> [TASK PROMPT] Each entry below is to be transcribed exactly.

> [Pixel coordinate grounding data]
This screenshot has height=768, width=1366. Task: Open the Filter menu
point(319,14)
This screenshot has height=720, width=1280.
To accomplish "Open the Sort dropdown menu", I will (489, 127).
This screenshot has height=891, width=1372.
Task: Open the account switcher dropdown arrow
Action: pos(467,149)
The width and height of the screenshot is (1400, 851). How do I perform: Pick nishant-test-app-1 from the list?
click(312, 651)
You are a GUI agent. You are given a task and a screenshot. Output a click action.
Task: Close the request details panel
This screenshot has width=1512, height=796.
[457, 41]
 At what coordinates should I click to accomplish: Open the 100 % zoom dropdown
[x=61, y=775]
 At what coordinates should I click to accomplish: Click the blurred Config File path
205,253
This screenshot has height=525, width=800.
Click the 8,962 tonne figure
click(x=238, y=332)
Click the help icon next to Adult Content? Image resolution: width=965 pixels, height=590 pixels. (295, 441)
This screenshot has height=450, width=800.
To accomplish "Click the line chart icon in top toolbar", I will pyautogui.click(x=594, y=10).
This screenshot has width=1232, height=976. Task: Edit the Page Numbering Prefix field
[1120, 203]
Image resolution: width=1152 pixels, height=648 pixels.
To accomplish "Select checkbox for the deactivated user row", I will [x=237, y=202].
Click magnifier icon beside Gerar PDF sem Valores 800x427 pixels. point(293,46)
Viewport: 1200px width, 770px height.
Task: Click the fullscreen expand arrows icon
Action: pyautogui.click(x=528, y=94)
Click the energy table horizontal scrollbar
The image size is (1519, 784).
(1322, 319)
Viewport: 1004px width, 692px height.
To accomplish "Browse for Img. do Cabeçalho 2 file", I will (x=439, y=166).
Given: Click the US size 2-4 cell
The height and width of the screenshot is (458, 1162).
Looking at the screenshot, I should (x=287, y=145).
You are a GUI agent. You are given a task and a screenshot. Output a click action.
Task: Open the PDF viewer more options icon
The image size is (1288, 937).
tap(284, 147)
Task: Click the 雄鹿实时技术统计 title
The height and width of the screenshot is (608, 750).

> [ANSWER BOX]
This screenshot has height=768, width=1366. Task: Open the Filter menu
point(319,14)
This screenshot has height=720, width=1280.
To accomplish "Open the Sort dropdown menu", I will (489, 127).
This screenshot has height=891, width=1372.
Task: Open the account switcher dropdown arrow
Action: pos(467,149)
The width and height of the screenshot is (1400, 851). How do I perform: Pick nishant-test-app-1 from the list?
click(312, 651)
You are a GUI agent. You are given a task and a screenshot. Output a click action.
Task: Close the request details panel
This screenshot has width=1512, height=796.
[457, 41]
 At what coordinates should I click to accomplish: Open the 100 % zoom dropdown
[x=61, y=775]
 At what coordinates should I click to accomplish: Click the blurred Config File path
205,253
This screenshot has height=525, width=800.
Click the 8,962 tonne figure
click(x=238, y=332)
Click the help icon next to Adult Content? Image resolution: width=965 pixels, height=590 pixels. (295, 441)
This screenshot has height=450, width=800.
To accomplish "Click the line chart icon in top toolbar", I will pyautogui.click(x=594, y=10).
This screenshot has width=1232, height=976. Task: Edit the Page Numbering Prefix field
[1120, 203]
Image resolution: width=1152 pixels, height=648 pixels.
To accomplish "Select checkbox for the deactivated user row", I will [x=237, y=202].
Click magnifier icon beside Gerar PDF sem Valores 800x427 pixels. point(293,46)
Viewport: 1200px width, 770px height.
Task: Click the fullscreen expand arrows icon
Action: pyautogui.click(x=528, y=94)
Click the energy table horizontal scrollbar
The image size is (1519, 784).
(1322, 319)
Viewport: 1004px width, 692px height.
To accomplish "Browse for Img. do Cabeçalho 2 file", I will (x=439, y=166).
Given: Click the US size 2-4 cell
The height and width of the screenshot is (458, 1162).
Looking at the screenshot, I should (x=287, y=145).
You are a GUI agent. You are given a task and a screenshot. Output a click action.
Task: Open the PDF viewer more options icon
The image size is (1288, 937).
tap(284, 147)
Task: Click the 雄鹿实时技术统计 title
The height and width of the screenshot is (608, 750).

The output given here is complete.